▶ _EXTRAIT DU DOCUMENT_
□ □ □ □ □ □ □

La plus simple se réduit à l’évolution d’un système vivant : il y a progrès au fil du temps, quelle qu’en soit la nature. Aucun sens utile ou moral n’y est donné et aucun moteur n’y est lié.

Si le progrès est considéré comme un processus il convient de comparer ce qui a résulté d’une action progressiste avec la situation initiale. Cela devient une tâche complexe car il faut considérer tous les paramètres pouvant entrer en jeux ainsi que leurs interactions. Aussi on ne peut s’empêcher d’attribuer une valeur, économique ou morale, à ces variables ; c’est ainsi qu’une contribution peut être considérée positive par les uns et destructive par les autres. La question du standard d’évaluation est donc posée.

Tout changement n’est pas progrès bien que
tout progrès implique un changement.

Du point de vue du développement individuel ou de l’évolution de la civilisation le progrès signifie plus qu’un simple mouvement en avant ; il est généralement supposé qu’une amélioration en résulte. Sinon on parlera de régression. Un enfant progresse en apprenant à se mouvoir, à parler, à réfléchir, il grandit et devient plus fort physiquement et intellectuellement. Lorsque la richesse produite par un pays augmente il est communément admis qu’il s’agit de progrès. À ceux qui n’en sont pas convaincus il suffit de rappeler les méfaits de la récession que sont le chômage et la pauvreté. Lorsque la connaissance scientifique se développe et permet l’application de nouvelles technologies il y a aussi progrès, même si des questions éthiques surgissent. Lorsque deux peuples cessent d’être en guerre il y a aussi progrès, même s’il ne s’agit que d’une rémission ou que cela ne satisfait pas les extrémistes de chaque bord.

Le mieux-être peut se mesurer objectivement ; le bonheur est d’ordre personnel et spirituel, il ne se laisse pas réduire à une métrique ou à un sondage d’opinion. Sous prétexte que le progrès n’apporte pas le bonheur sur terre les conservateurs et les catastrophistes prétendent y imposer des limites, surtout si d’autres pourraient en profiter.

Le progrès implique le mieux-être des gens,
mais pas nécessairement leur bonheur.


Quand y-a-t-il progrès, quand s’agit-il plutôt d’une régression ou de l’avènement de la barbarie ?

En termes économiques le progrès a deux composantes, l’une de productivité lorsque moins de travail est nécessaire pour produire la même chose, et l’autre d’augmentation de la richesse nette lorsque de nouveaux produits ou services utiles sont créés. Pour la personne il se mesure en une augmentation de sa liberté, celle de penser, de dire, d’agir et de posséder, sans pour autant enlever ces mêmes chances à qui que ce soit d’autre. Et en termes de la connaissance la libération des contraintes de l’ignorance et de l’obscurantisme permet de satisfaire la curiosité humaine, de développer la culture, donc nos facultés de créer et d’innover.

□ □ □ □ □ □ □

▶ _DONNÉES AFFICHÉES_
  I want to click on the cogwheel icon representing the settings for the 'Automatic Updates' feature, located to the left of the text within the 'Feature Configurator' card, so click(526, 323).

□ □ □ □ □ □ □

▶ _CONSIGNE ÉCRITE_
Transcrivez fidèlement le passage de l'extrait sur le progrès qui s'ouvre sur les mots contenant « Le mieux-être peut » et se clôt sur « nécessairement leur bonheur. ». Les données présentées n'ont aucun lien avec l'extrait sur le progrès.

▶ _RÉPONSE À LA CONSIGNE_
Le mieux-être peut se mesurer objectivement ; le bonheur est d’ordre personnel et spirituel, il ne se laisse pas réduire à une métrique ou à un sondage d’opinion. Sous prétexte que le progrès n’apporte pas le bonheur sur terre les conservateurs et les catastrophistes prétendent y imposer des limites, surtout si d’autres pourraient en profiter.

Le progrès implique le mieux-être des gens,
mais pas nécessairement leur bonheur.